O Vazio Sanitário consiste na eliminação de todas as plantas das lavouras da cultura de feijão, soja e algodão. Isso significa que durante 30 dias os produtores não poderão produzir. Segundo o diretor do departamento de sanidade vegetal do Ministério da Agricultura, Pecuária e Abastecimento (MAPA), Luís Eduardo Rangel, o vazio sanitário é uma estratégia de controle que pode ser utilizada para várias pragas e doenças, dentre elas, o bicudo do algodoeiro, a ferrugem asiática e o vírus da mosca branca. “Essa é uma técnica que visa diminuir o inóculo na safra seguinte”, diz Rangel. Ele também destaca que a cana de açúcar não entra nesse processo por causa da sua variedade de produção.
Como forma de orientar os Estados, o MAPA criou uma normativa que reforça a medida de declarar vazio sanitário como uma ferramenta de defesa para o controle de pragas. “O Ministério determinou regras gerais e prazos específicos para cada cultura.
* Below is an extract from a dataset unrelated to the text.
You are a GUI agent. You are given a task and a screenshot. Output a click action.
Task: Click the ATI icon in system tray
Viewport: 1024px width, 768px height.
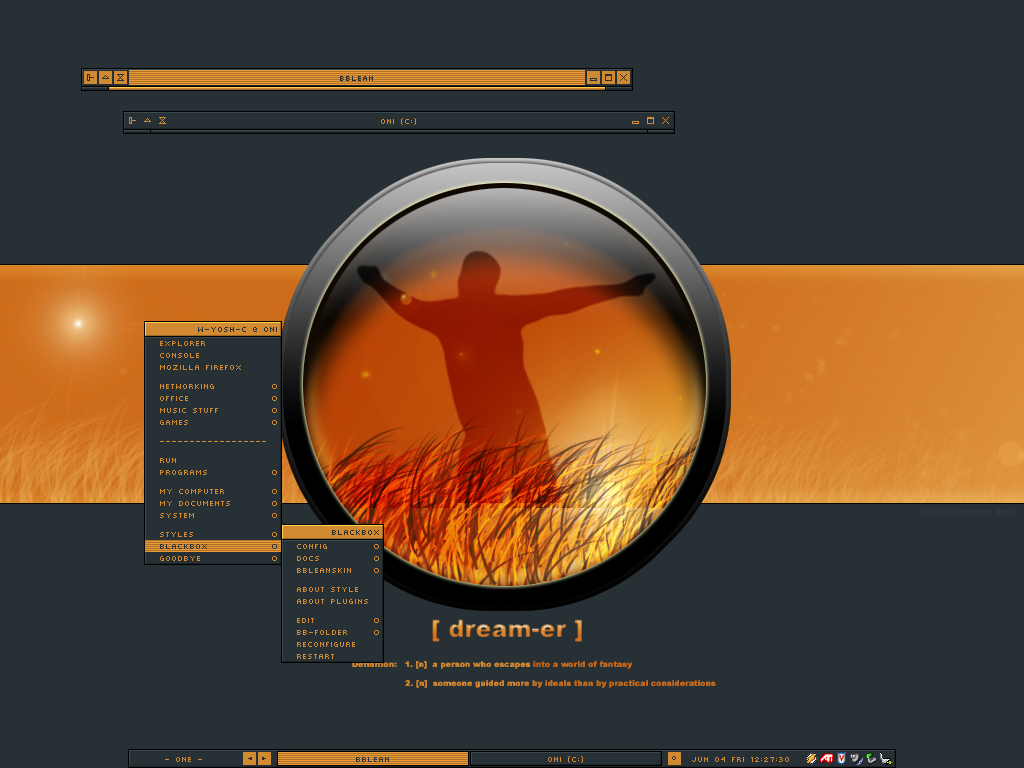[x=827, y=759]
Mas, essas instruções são apenas para os Estados e não para os agricultores. Cada Estado deve traçar o seu período do vazio de forma independente”, comenta o diretor.
No Brasil, o período ideal para que o ciclo biológico da doença seja eliminado é de 30 dias para diminuir a pressão das pragas. Mesmo com a proibição na produção os agricultores serão beneficiados de forma coletiva. ”Com o cumprimento das instruções o produtor terá menos gastos com defensivos agrícolas e danos menores na próxima safra”, afirma.
Rangel informa que a penalidade para quem não cumprir a ordem do vazio sanitário é de destruição e de interdição das lavouras. ”O produtor que não cumprir a ordem estará infligindo uma política pública e prejudicando os outros produtores”, destaca o diretor.